Source: The New Times

Uganda

UCC proposes improved regulation of social media

The Uganda Communications Commission (UCC) is proposing improved regulation of over the top services (OTT) such as Facebook and Twitter to encourage investment in the sector. During the second international preparatory meeting hosted by UCC, which attracted stakeholders from different countries in Africa’s telecommunication industry, the Commission proposed that African countries take a stand on all OTT oriented matters. “Uganda is proposing an African Union declaration on all OTT related issues. While Africa is a net user of OTTs such as Facebook and Twitter, regulators are hard-pressed to protect consumers, personal data, pricing and to regulate competition-related matters involving multinational OTTs in their markets,” a statement from UCC reads in part.

Source: Daily Monitor

Zimbabwe

Trade deficit narrows

Zimbabwe’s trade deficit narrowed to USD57.5-million after the country recorded a 24.9% growth in its exports.

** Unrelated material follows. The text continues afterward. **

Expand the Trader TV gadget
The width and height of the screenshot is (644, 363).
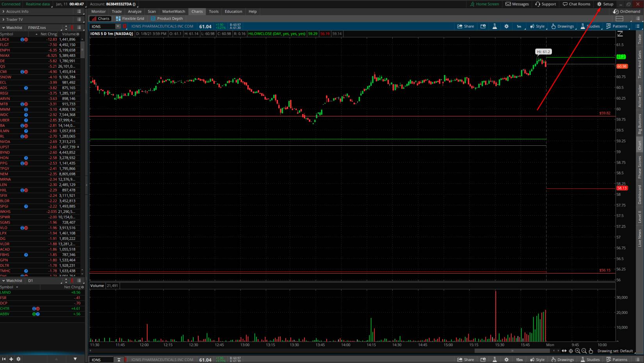(x=4, y=20)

According to the Reserve Bank of Zimbabwe’s (RBZ) latest report for the month of July 2019, the increase in exports was attributable to a rise in export earnings from gold, nickel ore and concentrate, and ferrochrome. Exports for gold were up by 40.8%; nickel ore and concentrates up by 27.8%; and ferrochrome up by 28.1%. Zimbabwe is banking on the minerals sector for economic growth and development. President Mnangagwa launched a strategic roadmap to the achievement of a USD12-billion mining industry by 2023 as Government ramps up efforts to increase the sector’s contribution to the economy. By 2030, the industry is expected to be generating upwards of USD20-billion.